Still, you asked, so I'll take a swing, even though I'm neither Tommy nor Fatty. All of what follows is my opinion, and I'm sure you can find any number of people who'll tell you I'm completely wrong about all of it.

First, a lot of mix problems aren't really mix problems; they're arrangement, performance or engineering problems. Breaking those down:

Arrangement: Sometimes the song arrangement is simply cluttered. Perhaps you're struggling to get a background part to be heard, but it's being buried under walls of synths or crushed by the lead guitar. Consider whether you really need the part at all, or whether you could cut another part (either from the whole song or just from the section where you want your buried part to be heard). Consider whether the buried part could be played by a different instrument, or in a different octave. I've spent more hours than I care to recall micro-managing EQ to get a piano melody to cut through my wall of horrible noise, only to discover that shifting it eight white keys to the right solved the problem instantaneously.

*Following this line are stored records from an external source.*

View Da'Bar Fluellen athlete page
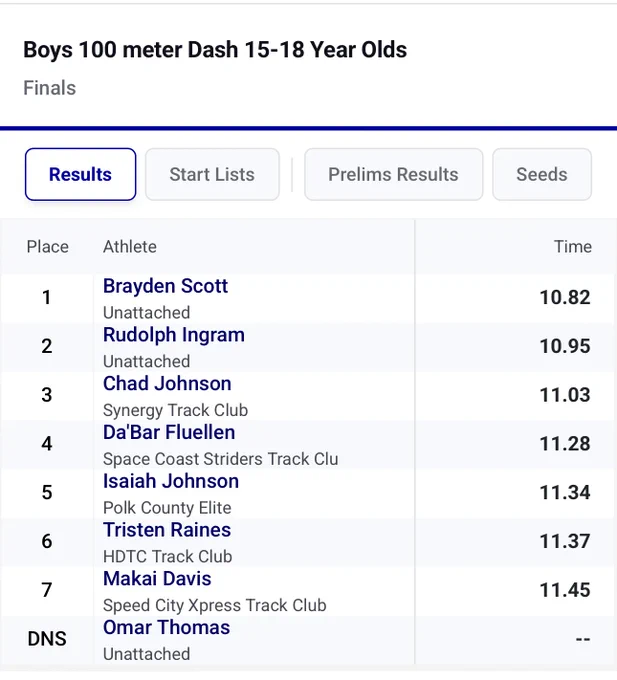 click(x=169, y=433)
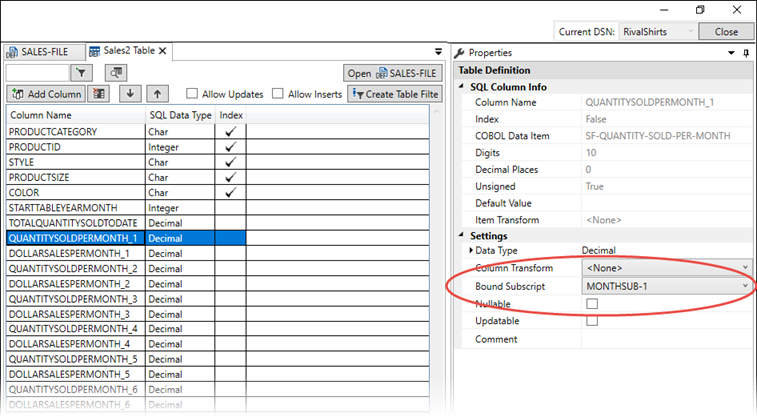
Task: Click the Open SALES-FILE button
Action: coord(393,73)
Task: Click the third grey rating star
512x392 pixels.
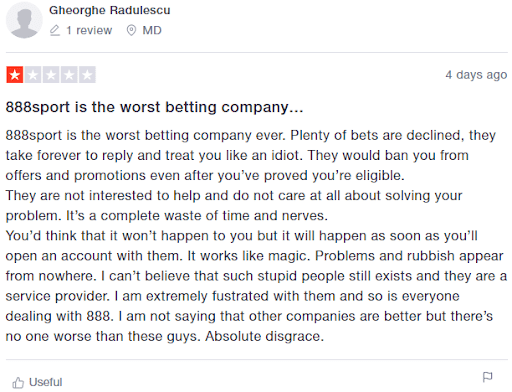Action: point(51,75)
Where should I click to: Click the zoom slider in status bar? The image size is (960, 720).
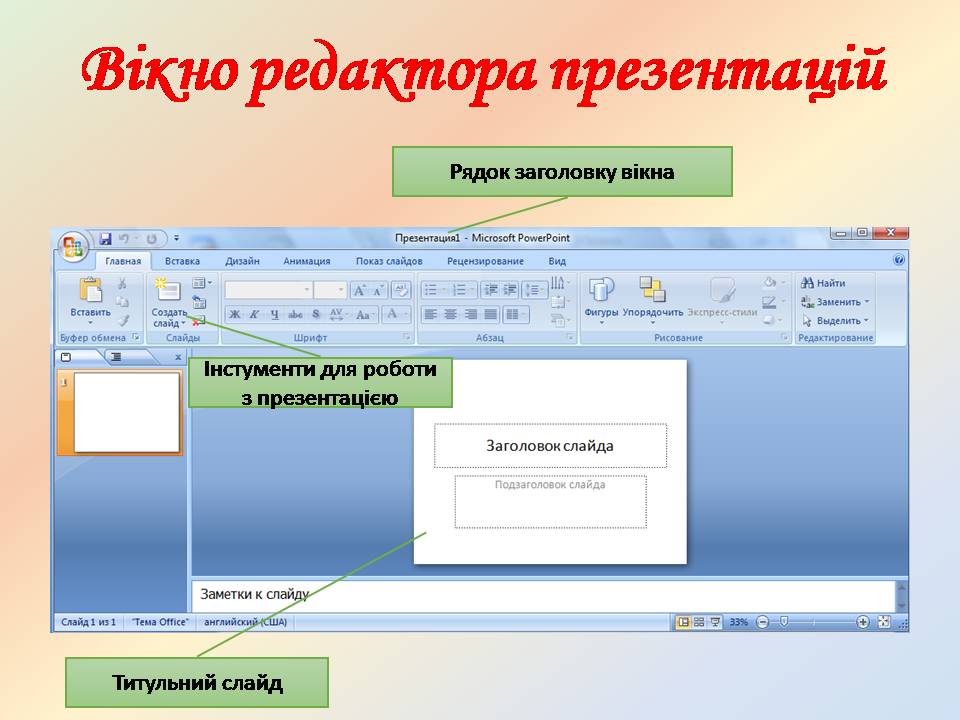(x=785, y=622)
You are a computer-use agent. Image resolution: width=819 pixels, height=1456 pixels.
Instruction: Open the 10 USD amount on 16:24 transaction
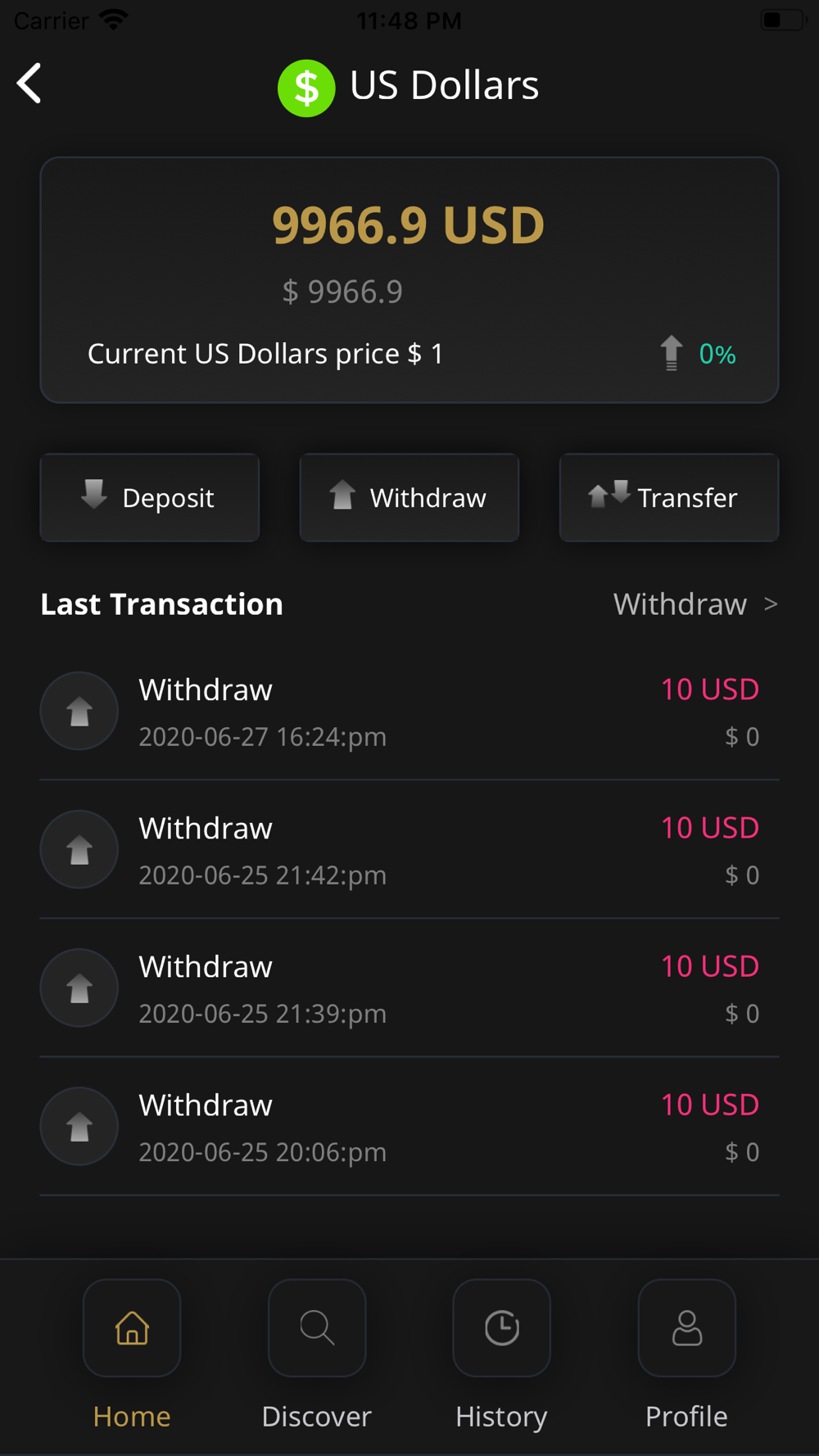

Performance: Perhaps the most important part of the whole process is a solid performance. An awful lot of amateur music sucks horribly not because it's badly mixed but because the performances are lifeless. This too can create an apparent mixing problem; I saw a very long-running thread on another audio forum once where a guy was asking for EQ and compression tips to make his rhythm guitars sound more aggressive -- he didn't seem to want to hear what everyone told him, which was that the original part wasn't played aggressively, and that was the source of his problem. Whatever you do, if you can possibly avoid it, don't think 'Oh, I can edit that later' -- get a good performance from the start. Editing is a hateful, depressing, unmusical experience that can kill the joy of making music faster than a sneeze.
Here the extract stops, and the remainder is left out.